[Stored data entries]
-------------------------

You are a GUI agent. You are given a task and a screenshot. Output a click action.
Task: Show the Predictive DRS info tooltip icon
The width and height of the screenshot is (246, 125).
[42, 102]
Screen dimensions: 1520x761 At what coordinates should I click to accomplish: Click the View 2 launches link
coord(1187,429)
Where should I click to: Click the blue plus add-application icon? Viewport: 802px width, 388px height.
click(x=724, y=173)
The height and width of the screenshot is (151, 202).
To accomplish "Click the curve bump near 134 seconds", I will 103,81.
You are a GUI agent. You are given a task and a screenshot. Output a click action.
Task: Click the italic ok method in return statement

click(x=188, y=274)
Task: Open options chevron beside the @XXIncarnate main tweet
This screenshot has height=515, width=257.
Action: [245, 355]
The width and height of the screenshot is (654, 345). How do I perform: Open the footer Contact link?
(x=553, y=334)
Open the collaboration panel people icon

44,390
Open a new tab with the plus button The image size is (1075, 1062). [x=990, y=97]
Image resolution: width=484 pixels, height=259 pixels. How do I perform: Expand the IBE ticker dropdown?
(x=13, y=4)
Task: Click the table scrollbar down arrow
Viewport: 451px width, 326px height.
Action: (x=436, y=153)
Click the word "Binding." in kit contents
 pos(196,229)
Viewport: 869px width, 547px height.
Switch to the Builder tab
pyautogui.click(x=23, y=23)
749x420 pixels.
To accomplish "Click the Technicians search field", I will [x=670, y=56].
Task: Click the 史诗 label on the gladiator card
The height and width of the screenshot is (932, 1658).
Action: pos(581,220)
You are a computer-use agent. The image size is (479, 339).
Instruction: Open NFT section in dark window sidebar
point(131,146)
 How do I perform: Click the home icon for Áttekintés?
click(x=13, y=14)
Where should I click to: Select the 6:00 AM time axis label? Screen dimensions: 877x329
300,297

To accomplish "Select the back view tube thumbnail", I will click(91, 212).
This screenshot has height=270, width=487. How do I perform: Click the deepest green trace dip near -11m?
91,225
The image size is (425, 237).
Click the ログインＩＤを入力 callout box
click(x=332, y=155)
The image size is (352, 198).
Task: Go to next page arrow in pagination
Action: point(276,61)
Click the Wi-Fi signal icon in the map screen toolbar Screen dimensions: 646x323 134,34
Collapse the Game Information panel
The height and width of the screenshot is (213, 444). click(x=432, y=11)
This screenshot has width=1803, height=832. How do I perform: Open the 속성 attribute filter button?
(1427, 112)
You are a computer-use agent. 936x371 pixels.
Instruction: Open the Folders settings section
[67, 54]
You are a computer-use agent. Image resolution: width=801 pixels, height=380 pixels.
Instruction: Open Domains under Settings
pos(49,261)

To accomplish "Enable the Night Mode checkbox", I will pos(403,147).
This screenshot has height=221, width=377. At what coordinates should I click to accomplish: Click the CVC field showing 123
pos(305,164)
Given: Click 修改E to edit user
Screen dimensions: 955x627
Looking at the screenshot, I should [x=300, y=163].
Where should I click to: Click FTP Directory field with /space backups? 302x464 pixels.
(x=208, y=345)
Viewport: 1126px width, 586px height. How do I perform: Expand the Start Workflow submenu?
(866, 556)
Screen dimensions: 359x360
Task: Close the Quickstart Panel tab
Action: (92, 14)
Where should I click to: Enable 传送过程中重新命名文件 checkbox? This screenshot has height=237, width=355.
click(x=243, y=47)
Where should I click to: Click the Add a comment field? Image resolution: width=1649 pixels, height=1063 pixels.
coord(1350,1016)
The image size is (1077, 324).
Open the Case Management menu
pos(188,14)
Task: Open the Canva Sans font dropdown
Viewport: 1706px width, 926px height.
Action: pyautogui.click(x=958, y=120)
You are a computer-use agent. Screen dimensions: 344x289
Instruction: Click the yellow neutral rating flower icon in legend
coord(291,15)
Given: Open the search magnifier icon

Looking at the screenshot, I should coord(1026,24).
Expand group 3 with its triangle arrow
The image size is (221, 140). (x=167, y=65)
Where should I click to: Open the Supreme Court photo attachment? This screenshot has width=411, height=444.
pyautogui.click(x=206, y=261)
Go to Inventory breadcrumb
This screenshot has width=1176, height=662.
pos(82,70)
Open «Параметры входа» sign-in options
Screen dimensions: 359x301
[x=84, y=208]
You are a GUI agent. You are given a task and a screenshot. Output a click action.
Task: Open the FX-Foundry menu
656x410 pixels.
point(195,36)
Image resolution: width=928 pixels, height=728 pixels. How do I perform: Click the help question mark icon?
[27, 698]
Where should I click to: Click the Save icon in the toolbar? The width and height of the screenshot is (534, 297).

-------------------------

§ Requirement
The expected output is the lines from the one with "Open the Case Management menu" through the end of the data, exactly as written and nothing more.

§ Response area
Open the Case Management menu
pos(188,14)
Task: Open the Canva Sans font dropdown
Viewport: 1706px width, 926px height.
Action: pyautogui.click(x=958, y=120)
You are a computer-use agent. Screen dimensions: 344x289
Instruction: Click the yellow neutral rating flower icon in legend
coord(291,15)
Given: Open the search magnifier icon

Looking at the screenshot, I should coord(1026,24).
Expand group 3 with its triangle arrow
The image size is (221, 140). (x=167, y=65)
Where should I click to: Open the Supreme Court photo attachment? This screenshot has width=411, height=444.
pyautogui.click(x=206, y=261)
Go to Inventory breadcrumb
This screenshot has width=1176, height=662.
pos(82,70)
Open «Параметры входа» sign-in options
Screen dimensions: 359x301
[x=84, y=208]
You are a GUI agent. You are given a task and a screenshot. Output a click action.
Task: Open the FX-Foundry menu
656x410 pixels.
point(195,36)
Image resolution: width=928 pixels, height=728 pixels. How do I perform: Click the help question mark icon?
[27, 698]
Where should I click to: Click the Save icon in the toolbar? The width and height of the screenshot is (534, 297).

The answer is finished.